Crítica de Nuevo orden (2020), dirigida por Michael Franco

El Leicester ganó una liga con Danny Simpson de lateral derecho. Portugal conquistó su única Eurocopa con un golazo de Éder. El Langui tiene un Goya y Ronaldo Nazario, pese a su afición a las shemales, lleva cinco años seguidos con novia y vive tranquilamente en Valladolid. Lo azaroso, lo inesperado, nos mantiene con vida. Nos saca una sonrisa. Hace justo un año fui a visitar a un amigo a un pueblo perdido del Bierzo. Mi primera noche allí coincidió con el cierre de las fiestas locales, cuando a las mil de la madrugada ocurrió algo mágico: nos encontramos en la discoteca a Dinio, le pedimos una foto, alguien se rió de él, no se lo tomó muy bien y fue a por una pistola al maletero de su coche. Una maravillosa historia, un capricho de la fortuna.

Una máxima para intentar vivir medio contento es no hacerse ilusiones con casi nada; dejarle la puerta abierta a la sorpresa, a la reivindicación. No hay nada peor que generar expectativas porque pocas veces llegamos a cumplirlas. Jesé dijo que iba a ganar un balón de oro. Mi tío, junto a un colega con el que compartía piso, acertó 15 en la quiniela. Inmediatamente después, llamaron a su casero para decirle a aquel tacaño que se cagaban en su puta madre, que eran ricos, que se iban del piso y que se jodiera. Por lo que sea, ese fin de semana más gente de la cuenta acertó el pleno al 15, el premio se repartió entre muchos y los chavales solo recibieron unos cientos de euros. Pese a las malditas expectativas, mi tío ni se hizo rico ni dejó el apartamento. Jesé está a punto de debutar en Segunda División.

#### [Material de origen]

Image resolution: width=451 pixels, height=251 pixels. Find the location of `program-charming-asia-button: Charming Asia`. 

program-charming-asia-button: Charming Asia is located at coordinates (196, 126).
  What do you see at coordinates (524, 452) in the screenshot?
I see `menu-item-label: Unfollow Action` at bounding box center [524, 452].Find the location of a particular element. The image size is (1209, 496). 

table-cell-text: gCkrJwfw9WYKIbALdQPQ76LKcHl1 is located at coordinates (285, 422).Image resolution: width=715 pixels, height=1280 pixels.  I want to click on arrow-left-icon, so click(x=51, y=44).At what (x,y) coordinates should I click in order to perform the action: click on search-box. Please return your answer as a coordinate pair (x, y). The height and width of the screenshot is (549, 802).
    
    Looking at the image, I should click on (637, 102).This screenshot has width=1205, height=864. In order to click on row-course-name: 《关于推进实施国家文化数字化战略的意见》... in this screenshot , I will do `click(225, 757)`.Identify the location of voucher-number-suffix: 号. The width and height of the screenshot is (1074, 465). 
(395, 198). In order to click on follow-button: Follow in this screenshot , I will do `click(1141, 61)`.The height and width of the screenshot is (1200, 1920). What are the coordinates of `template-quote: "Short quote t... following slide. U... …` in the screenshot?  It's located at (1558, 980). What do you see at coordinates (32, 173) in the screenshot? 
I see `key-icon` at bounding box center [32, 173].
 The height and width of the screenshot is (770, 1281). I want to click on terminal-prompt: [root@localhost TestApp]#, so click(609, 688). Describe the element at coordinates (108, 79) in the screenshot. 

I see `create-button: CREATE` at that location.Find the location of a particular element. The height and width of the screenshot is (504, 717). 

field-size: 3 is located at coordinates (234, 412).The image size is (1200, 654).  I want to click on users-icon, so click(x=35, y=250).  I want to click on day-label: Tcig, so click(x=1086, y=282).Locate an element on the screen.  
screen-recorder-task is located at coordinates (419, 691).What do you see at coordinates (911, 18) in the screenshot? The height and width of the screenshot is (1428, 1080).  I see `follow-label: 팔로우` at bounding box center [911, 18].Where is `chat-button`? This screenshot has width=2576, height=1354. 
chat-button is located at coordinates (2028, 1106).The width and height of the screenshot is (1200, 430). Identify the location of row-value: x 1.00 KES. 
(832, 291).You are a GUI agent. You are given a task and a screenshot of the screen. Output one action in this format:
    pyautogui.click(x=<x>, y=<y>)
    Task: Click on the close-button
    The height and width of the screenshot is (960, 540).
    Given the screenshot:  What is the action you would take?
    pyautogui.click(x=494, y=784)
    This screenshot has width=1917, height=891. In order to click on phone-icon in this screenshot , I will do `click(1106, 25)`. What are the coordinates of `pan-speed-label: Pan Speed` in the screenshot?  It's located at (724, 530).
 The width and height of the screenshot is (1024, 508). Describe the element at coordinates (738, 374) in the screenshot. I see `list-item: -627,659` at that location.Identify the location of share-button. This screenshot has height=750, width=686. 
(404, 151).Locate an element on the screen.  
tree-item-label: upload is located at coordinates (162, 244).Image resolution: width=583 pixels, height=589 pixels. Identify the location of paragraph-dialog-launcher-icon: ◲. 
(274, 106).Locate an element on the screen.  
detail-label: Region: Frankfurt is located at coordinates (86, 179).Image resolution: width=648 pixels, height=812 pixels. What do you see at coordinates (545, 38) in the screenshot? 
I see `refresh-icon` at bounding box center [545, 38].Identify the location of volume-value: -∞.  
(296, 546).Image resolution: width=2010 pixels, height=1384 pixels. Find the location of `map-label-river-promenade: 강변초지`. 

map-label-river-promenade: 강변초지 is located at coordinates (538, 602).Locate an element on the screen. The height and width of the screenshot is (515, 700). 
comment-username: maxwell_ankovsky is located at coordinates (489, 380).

#### [Objetivo de la tarea]
Escriba la continuación de la crítica de Nuevo orden a partir de su última oración.

#### [Respuesta del ejercicio]
Algo parecido le ha sucedido a Nueva orden, la recientemente premiada con el Leoncino de Oro en Venecia. Tras recibir el galardón y ser denominada por la crítica como «la Parásitos del año» han llegado las decepciones. La película de Michel Franco, acusada de criminalizar a la población indígena, ha sido víctima de la nueva cultura de la cancelación en su Méjico natal. Es más, para decepción de su director, Nueva orden no representará a su país en los Óscar.

Tras un comienzo prometedor representado mediante una boda de la alta burguesía mejicana –gente blanca, trajes caros, niños pijos, MDMA y besos retorcidos–, que por su ritmo recordaba a Relatos salvajes, el largometraje vira hacia una violencia desmedida, casi hanekiana, que supera el umbral de la sorpresa y te deja indiferente frente a los disparos en la cabeza. En definitiva, otra rebelión del vulgo contra los poderosos, otra vacía vuelta de hoja a la idea orwelliana denotada en Rebelión en la granja. Nada nuevo, lo mismo de siempre: gatillo fácil, torturas, lamentos, policías corruptos y demasiados cadáveres.